The last decades brought an exponential increase in mobile traffic volume. This will continue and a 1000-fold increase by 2020 has been forecasted. Small-cells are capable of enabling new services, increasing energy-efficiency, and reducing the costs of handling explosive data growth.
Due to strong inter-cell interference, small-cell deployments will require a higher degree of coordination than currently deployed systems. Small-cells may be deployed where it is difficult or too expensive to deploy fixed broadband access, optical fiber or line-of-sight (LOS) based microwave solutions for backhaul. The Broadband Forum (see http://www.broadband-forum.org for reference) reported that 30% of a mobile operator's OPEX today is spent for backhaul networks. Recently, wireless backhaul has received more attention due to its higher deployment flexibility and lower costs. The report “Wireless Backhaul: The Network Behind LTE, WiMAX, and 3G”, In Stat, October 2010 shows that the expenditures for wireless backhaul will increase by 41% from 2009 to 2014. Hence, small-cell deployments must be connected by heterogeneous backhaul technologies that consist of fiber, microwave solutions, as well as other forms of wireless backhaul (for reference see NGMN Alliance (Next Generation Mobile Networks), “Next Generation Mobile Networks Optimised Backhaul Requirements,” NGMN Alliance, August 2008).

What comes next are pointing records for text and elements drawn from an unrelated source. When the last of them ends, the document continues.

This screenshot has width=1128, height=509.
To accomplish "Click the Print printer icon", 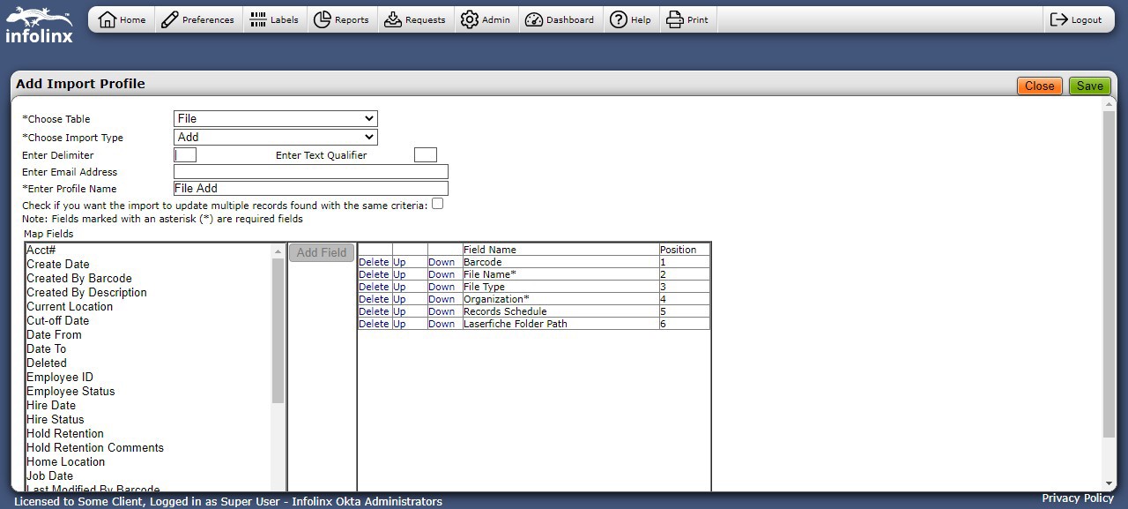I will point(675,19).
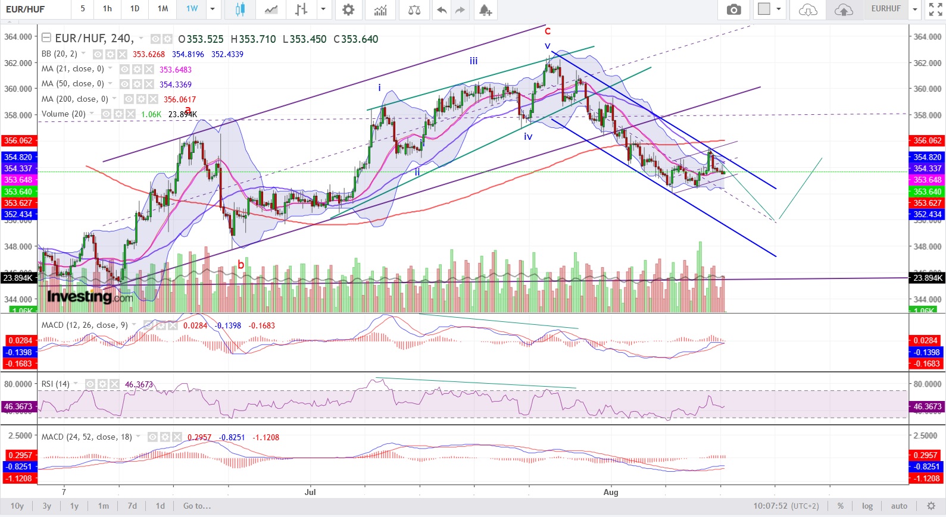This screenshot has width=946, height=517.
Task: Expand the time interval dropdown arrow
Action: (x=213, y=10)
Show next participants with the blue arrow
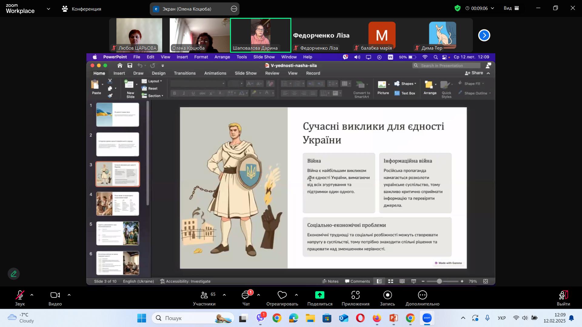The image size is (582, 327). (484, 35)
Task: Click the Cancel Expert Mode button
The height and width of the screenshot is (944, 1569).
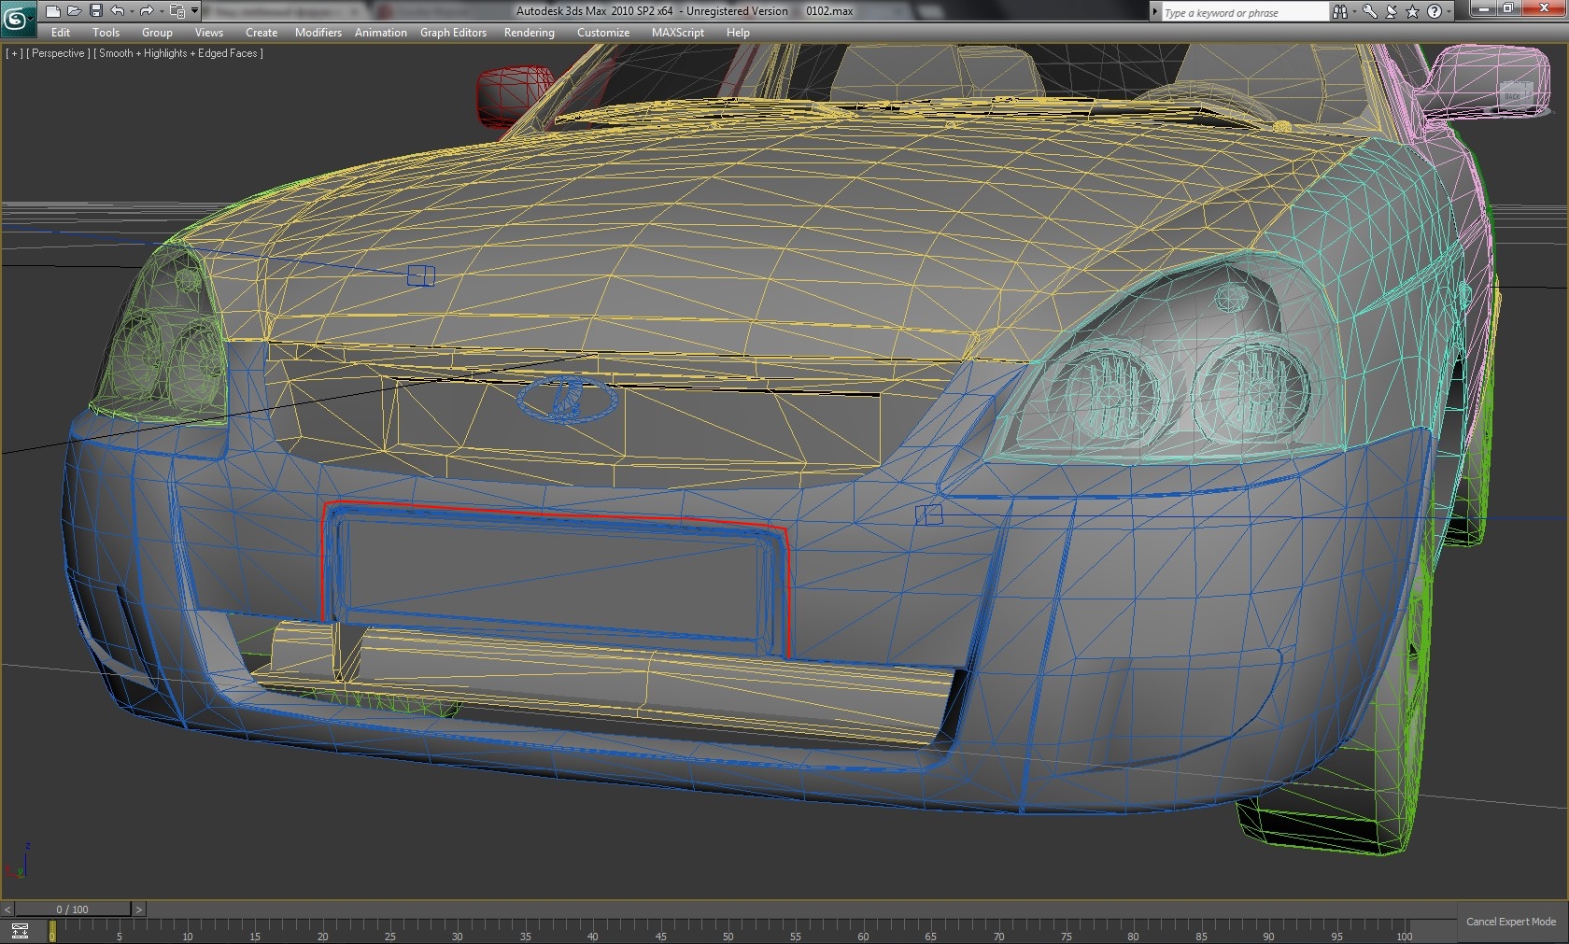Action: (1510, 922)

So far, most radio access designs (including 3GPP architecture) consider the backhaul network to be sufficiently dimensioned (over-provisioned). While this is already challenging in today's backhaul networks, it might be even less true as we move towards small cells and more coordinated operation. Therefore, the backhaul must be considered as a limited resource when operating the radio access network. However, the 3GPP LTE mobile network architecture provides no means to take into account the underlying physical transport network and functional split of the physical implementation.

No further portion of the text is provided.